More than your average semiconductor: Exciton-Franz-Keldysh effect and the anisotropic Beer-Lambert law in β-Ga₂O₃

The inherent reduced symmetry of monoclinic crystals necessarily leads to non-zero off-diagonal components in many properties, including the complex dielectric tensor. This means that monoclinic semiconductors will necessarily show polarization dependent apparent band gaps, and that for light traveling along certain crystallographic directions, the EM-wave eigenmode polarization states change during propagation. Optically active (polarization functional) materials do not typically include semiconductors, probably since the vast majority of semiconductors studied to date are high symmetry. We will describe these effects in the ultra wide band gap monoclinic semiconductor β-Ga₂O₃, which displays remarkable polarization dependent optoelectronic phenomena, as well as electric field dependent absorption strongly modified by the electron-hole-lattice coupling, i.e. due to self-trapped-excitons.
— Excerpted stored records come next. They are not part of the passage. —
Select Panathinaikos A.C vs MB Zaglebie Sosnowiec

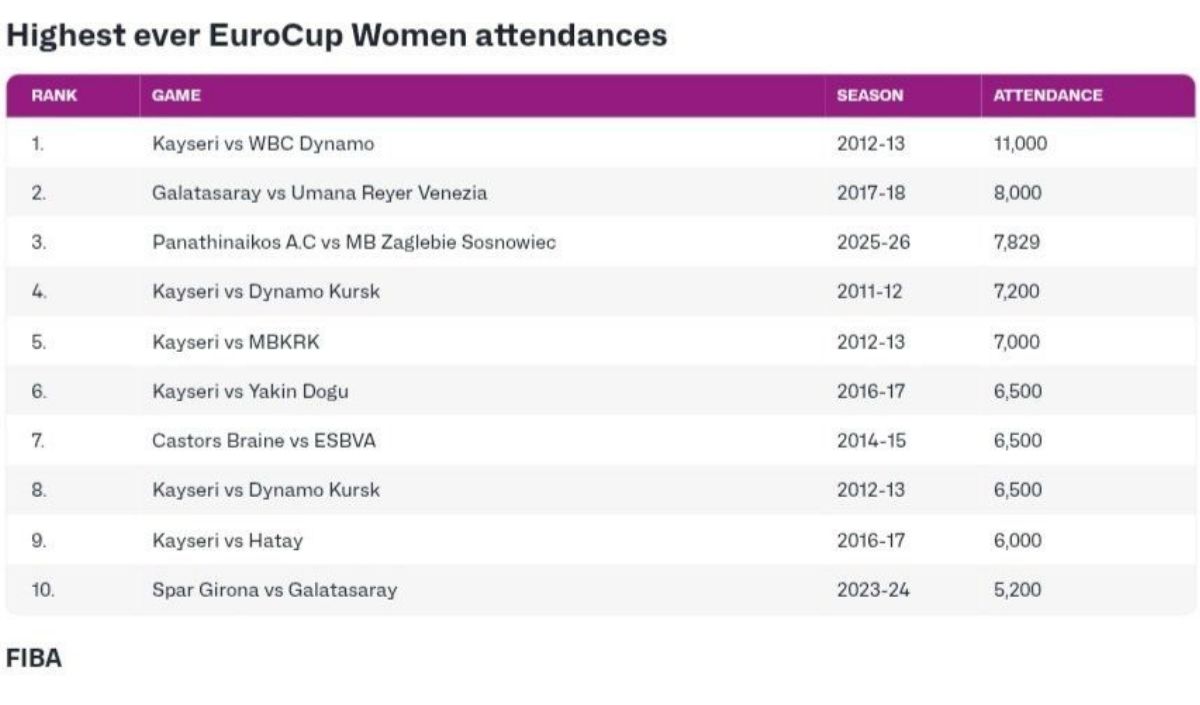(354, 242)
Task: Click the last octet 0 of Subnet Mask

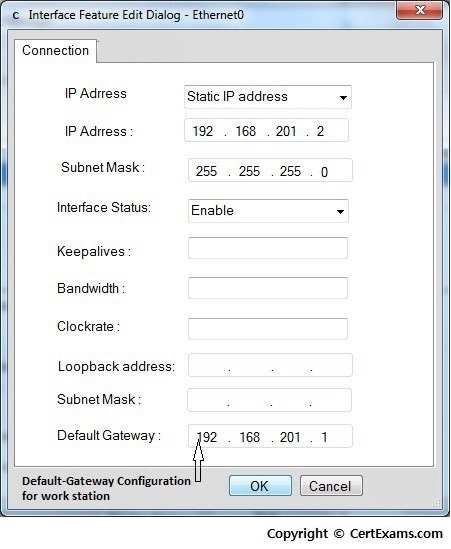Action: click(324, 172)
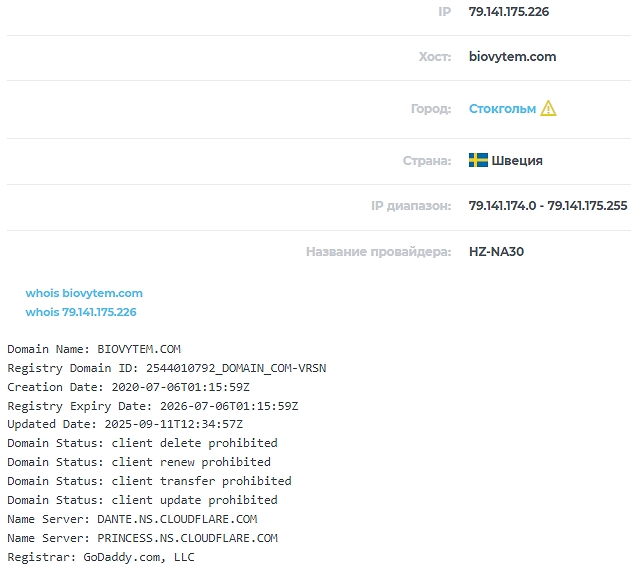
Task: Click the Хост: field label
Action: [x=435, y=57]
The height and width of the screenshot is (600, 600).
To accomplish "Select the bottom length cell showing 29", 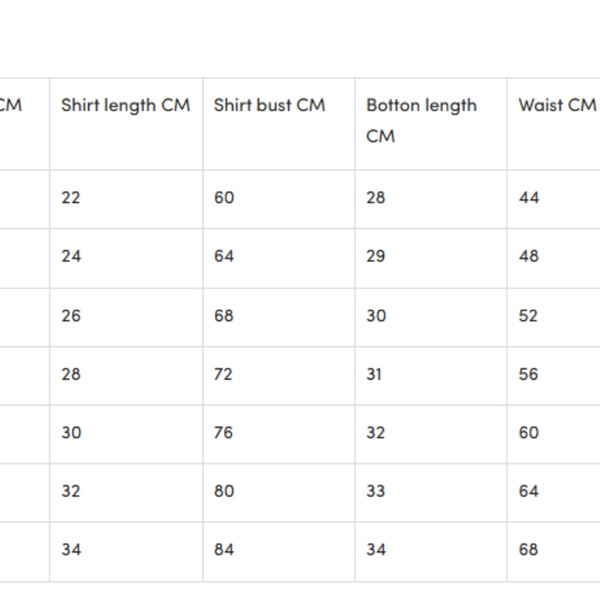I will [376, 256].
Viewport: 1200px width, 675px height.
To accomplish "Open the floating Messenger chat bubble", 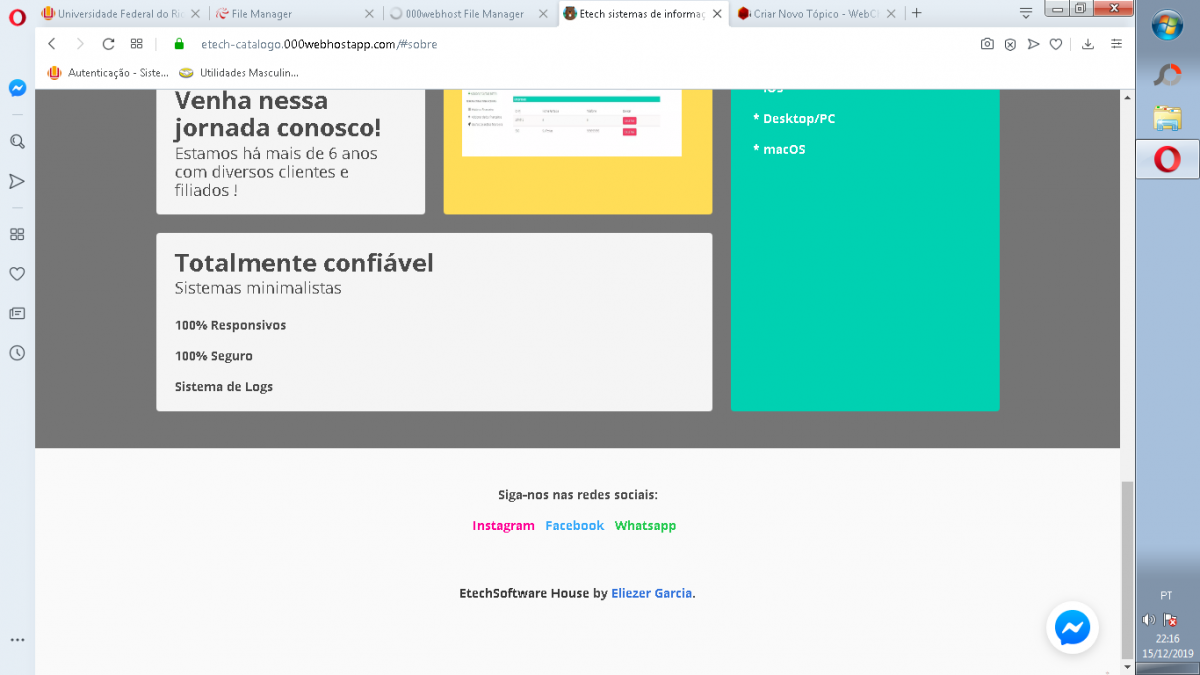I will point(1072,628).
These phenomena enable the spectral measurement of the local electric field via photocurrent spectroscopy due to an excitonic Stark shift and reveal complex non-linear photocarrier generation pathways in the high field regime. The polarization dependent optical absorption leads to anisotropic photocurrents, which originate from the non-zero off-diagonal terms within the complex dielectric tensor. As a result, dichroism and an effective birefringence occur over the absorption depth of β-Ga₂O₃, leading to a steep departure from the Beer-Lambert law.